Lambchop – This (… is what I wanted to tell you)
Text: Redaktion | Ressort: Musik | 28. März 2019
The style is the sound – Lambchop wollen jetzt nicht mehr die Wohlfühl-Buddies im Alternative-Kuschelbett bleiben. Um weiter ernstgenommen, gehört zu werden, schiebt man die Möbel im liebgewonnenen Ambiente um und lässt den Soul, zu dem man sich bekennt, durch verschiedene Voice-Filter fliessen. Der hierbei herauskommende umgekehrte jugendlich-lässige Bounce-Effekt entfaltet seine Wirkung als elektronisches Zitat und Verweis zu Weißem R&B und Soul, den meist juvenile Bands und Musiker – seltener Frauen – gerne adaptieren und dazu eben jene gepitchte Stimmen einsetzen, nicht zuletzt, um auf das weibliche Geschlecht Eindruck zu machen. Will man dies negativ auslegen, so ist das Angeberei, positiv gesehen, aber einfach pures Adrenalin, bzw. Testosteron, auf welches man in einem bestimmten Alter einfach nicht verzichten kann.

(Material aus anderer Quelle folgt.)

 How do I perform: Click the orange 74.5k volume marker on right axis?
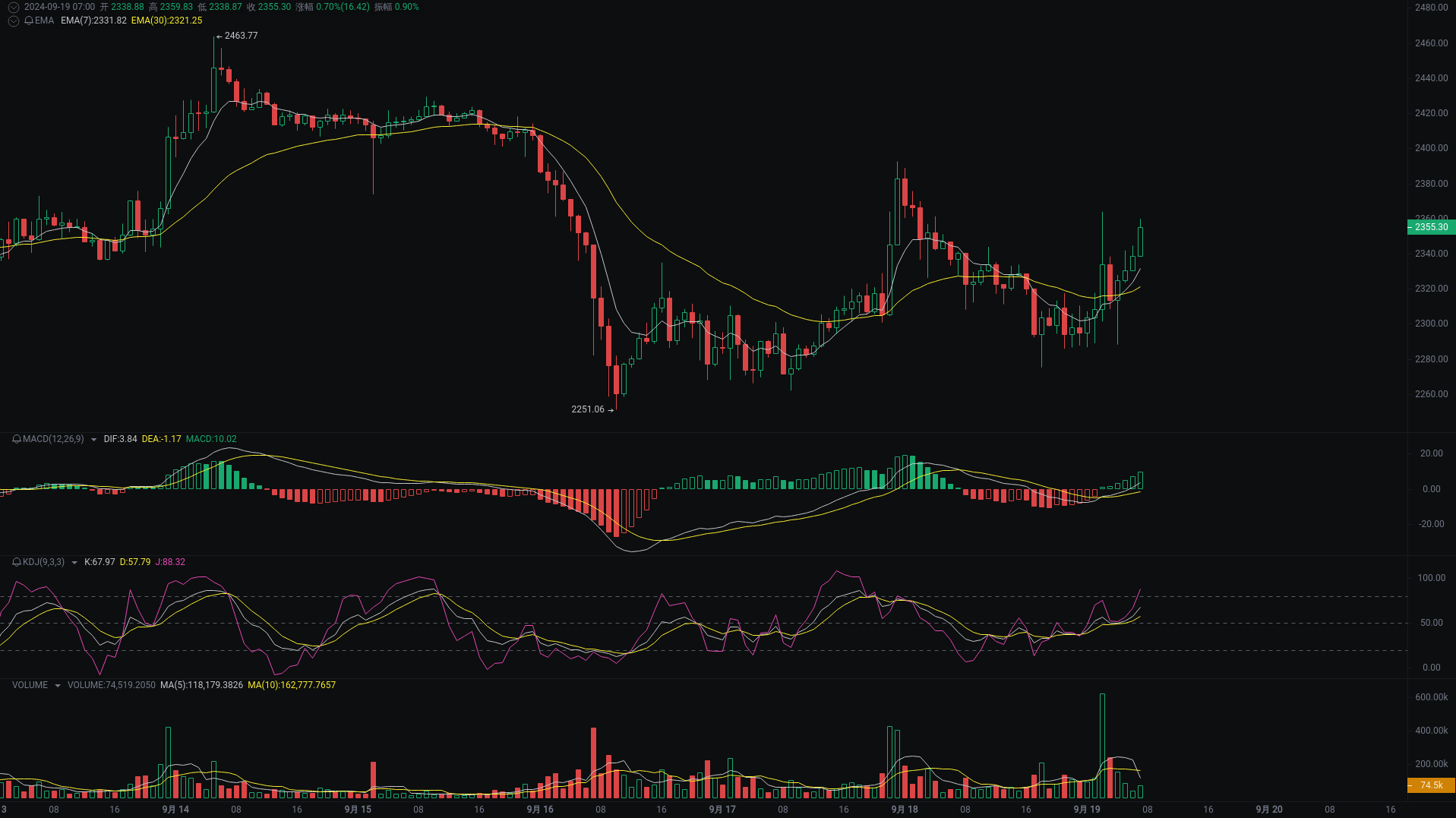[1430, 785]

Wegen diesem Menschenrecht auf Coolness und Sexyness sind Lambchop, besser gesagt ihr Sänger Kurt Wagner, sicher nicht einem neuen Jugendwahn aufgesessen. Eher ist davon auszugehen, dass sie auf Analogien und Verweise setzen, zudem auf genau jenen spannenden, knisternden Aspekt, den R&B, Hip-Hop und Soul bieten.
Sex ist sicher nie der vorderste Grund gewesen eine Lambchop-Platte zu kaufen und zu hören. Er ist aber Teil der Hauptströmungen der Pop-Musik. Allein im Country-Sektor respektive in der US-Kultur soll es da nach wie vor gewisse Schamgrenzen, Prüderie bis hin zu Lust-Feindlichkeiten geben. Und genau darauf zielt „This“, das Album, auf dem Lambchop, genetisch verortet im Alternativ-Country-Bereich, ihren rauchzarten Schmuse-Stimmen-Country, fast komplett abkoppeln von Weiss, auf dem sie wieder ganz betont auf Schwarz setzen. Letztendlich war die US-Musik vor Rock‘n‘Roll eine duale, nach Rassen, Klassen und Genres getrennte Welt – es waren nicht zuletzt Zufälle wie Boykotte von Sendern und Streiks von Djs während eines Streits mit der ASCAP (American Society of Composers, Authors and Publishers) 1941 et cetera, dass mehr und mehr abseitige, unkommerzielle Musik, Volkslieder, von schwarzem Blues und Gospel bis zu weißem Country und Folk gesendet wurden – und in den USA werden bis heute die Hitparaden in Sparten getrennt, das heisst in Rassen imaginiert, geführt. Kurz: dass Country-Musik mit Soul und Blues – wie hier – also heiß verschmilzt, sich darin auflöst und wieder abkühlt, erstarrt, das ist für sich genommen nicht das Ereignis, die Innovation. Dass dieser Verlauf, diese Metamorphose, jedoch quasi als Ablauf, als Prozess aufgezeichnet wurden auf diesem Album, dies dürfte es in dieser Form noch nicht zu oft gegeben haben.
Am Ende kehrt sich übrigens, mit dem Track „Flower“ wieder alles ins vermeintlich Reine, Unschuldige, Weiße, als Schlußgag, der jedoch nicht auf Kosten der ursprünglichen, der klärenden und dadurch authentischen, Country-Musik gehen soll, sondern einen versöhnlichen Schlussakkord setzt. Wovon spreche ich eigentlich? Bei Lampchop spielen Spandau Ballet Motown und die New Romantics gleichzeitig mit Michael Jackson, Steve Wonder und Justin Timberlake einen circa einstündigen Bluegrass-Song. Das war‘s, was ich Dir sagen wollte: Das „New“ bist nicht mehr allein „Du“. Lambchop kochen immer experimenteller – aber niemals Ungeniessbares. Wow! Demnächst leider nicht mehr mit Scott Walker, R.I.P., der das Titelstück hier hätte singen können. Gut, das. Sehr, sehr subtil, für Crossover-Feinschmecker, Nachschlag bitte!